Dostępne dane:
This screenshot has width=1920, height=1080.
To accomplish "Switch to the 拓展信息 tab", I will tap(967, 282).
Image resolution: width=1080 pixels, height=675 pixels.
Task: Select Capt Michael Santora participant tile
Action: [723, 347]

Zadanie do wykonania:
Zastąp w tych wierszach „Switch” przez „Go” i podaj je ponownie bez żadnych innych zmian.

Rozwiązanie zadania:
This screenshot has width=1920, height=1080.
To accomplish "Go to the 拓展信息 tab", I will tap(967, 282).
Image resolution: width=1080 pixels, height=675 pixels.
Task: Select Capt Michael Santora participant tile
Action: [723, 347]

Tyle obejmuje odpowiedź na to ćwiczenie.